The trustees of Social Security will release their annual report on the program's health sometime in the next few weeks, and the news will not be good.
The 2012 briefing is expected to show further deterioration in Social Security's financial outlook, due to the higher-than-expected 2.9 percent cost-of-living adjustment awarded this year and a decline in the taxable wage base available to the program. The report is the official gauge of the program's health - signed by three Cabinet members, the Social Security commissioner and two independent Congressional appointees.
Social Security is not in imminent danger of running out of money, but it faces a financial crunch a bit further out - around 2035. That is when Social Security's Trust Fund is projected to be exhausted due to the drawdown of benefits by the baby boom generation. At that point, the program would have sufficient tax revenue to pay only about 76 percent of promised benefits.

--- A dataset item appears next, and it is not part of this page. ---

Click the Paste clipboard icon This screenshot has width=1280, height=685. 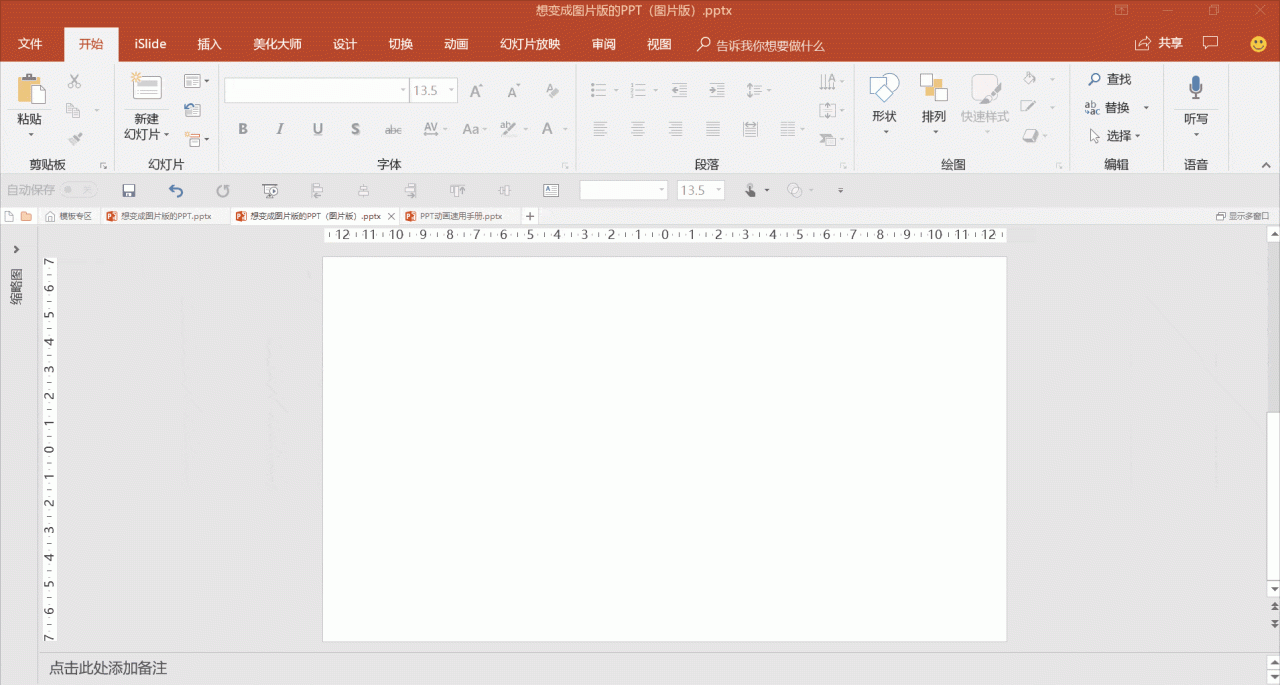(31, 89)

Steve Goss, chief actuary of the Social Security Administration (SSA), is one of the nation's top experts on retirement data. Since he is like a walking encyclopedia on Social Security's workings and features, Reuters talked with him ahead of the trustee report's release to find out how beneficiaries can get the most out of the current Social Securityprogram:
Q: You've been at the Social Security Administration nearly 39 years. We hear a lot of talk now in Washington that the aging baby boomer population is the big problem facing Social Security. Is that a surprise, or is it impossible to surprise an actuary?

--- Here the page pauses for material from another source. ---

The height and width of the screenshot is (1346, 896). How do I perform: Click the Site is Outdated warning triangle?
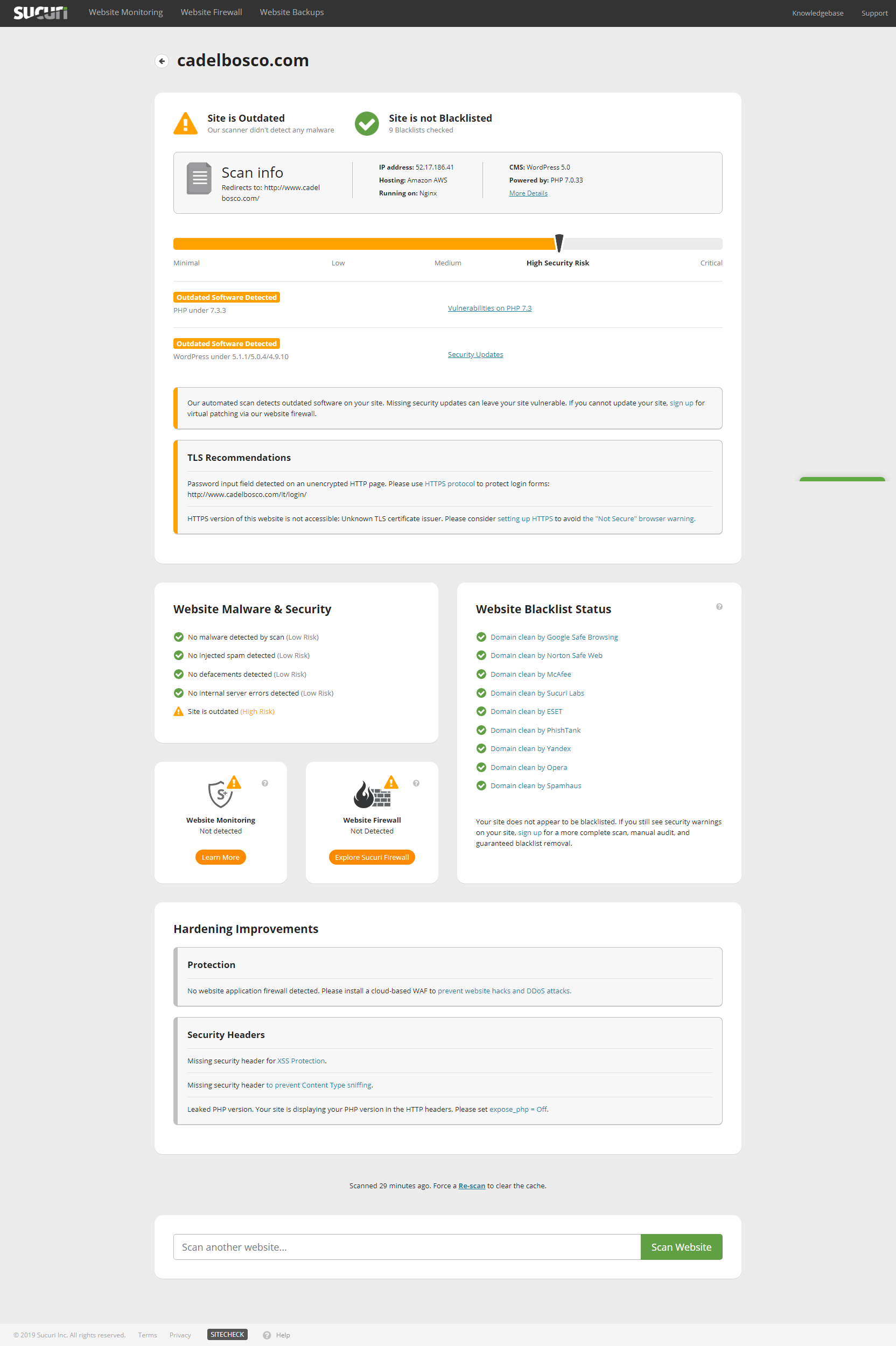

A: It's not a surprise at all. People say it's about the growing number of older people living longer, but it's all just about birth rates. Our birth rates dropped after 1965 when the baby boom ended, to the lowest-ever single year of births experienced in this country's history - 1.74 births per woman, on average, in 1976. It dropped very quickly over a short period of time and stabilized at 2.
Q: So Social Security's main long-term challenge is the change in ratio of workers to retirees?
A: Imagine that in an earlier generation each of us had three children. So when we get old and retire, we each have three kids in the work force contributing toward taking care of us - chipping in to buy us a house or pay our rent, or paying in to Social Security. But back in that 1965-to-1976 period, we shifted to having only two children. If only two kids are sharing that burden, that's got to be either half again more they will put on the table, or one-third less that we're going to get - it's just straight-up arithmetic. Or we have to find a way to extend the time period over which we can work.
Q: With traditional pensions declining, Social Security is the only game in town for many people in terms of a guaranteed income source for retirement. Is there a way for people to "buy" more Social Security than they could otherwise get?
A: There's one way to do this that is discussed extensively. Social Security uses a formula called the primary insurance amount, or PIA. If you wait to start receiving Social Security until your Full Retirement Age (FRA), you get 100 of your PIA. If you take it at 62, when you first become eligible, you get only 75 percent. But if you wait until age 70, you get 132 percent of the PIA.
From 75 percent to 132 percent at 70 - that is close to a doubling of the monthly retirement income that you can have for the rest of your life. What's key on this is that Social Security is one of the few providers of a true inflation-indexed life annuity. So if people who do have some savings would use those assets to push back the date that they file forSocial Security benefits, they can, in effect - easily and at a very good rate of return - "buy" a CPI-indexed life annuity.
Q: And you get the benefit of all the COLAs along the way.
A: Exactly. If you do wait until age 70 - or whenever you start receiving benefits, you don't miss out on any of those COLAs that started at age 62. They add up and they are right there when you start getting your benefits.
Q: You're 63 now, but you won't be receiving Social Security yourself, correct?
A: Right. Federal workers first came into Social Security after the 1983 reforms. Workers who were hired after that point all are in Social Security; people like me had the option to join, but I stayed in the civil service retirement system. If I get Social Security at all, it would be from the work I did before joining Social Security. I'll be enrolling in Medicare, but Social Security won't be significant for me. And even though we are in an office where we make projections 75 years into the future, I don't have any plans for retirement at all. As long as I'm healthy and having fun doing my job, I want to stay here.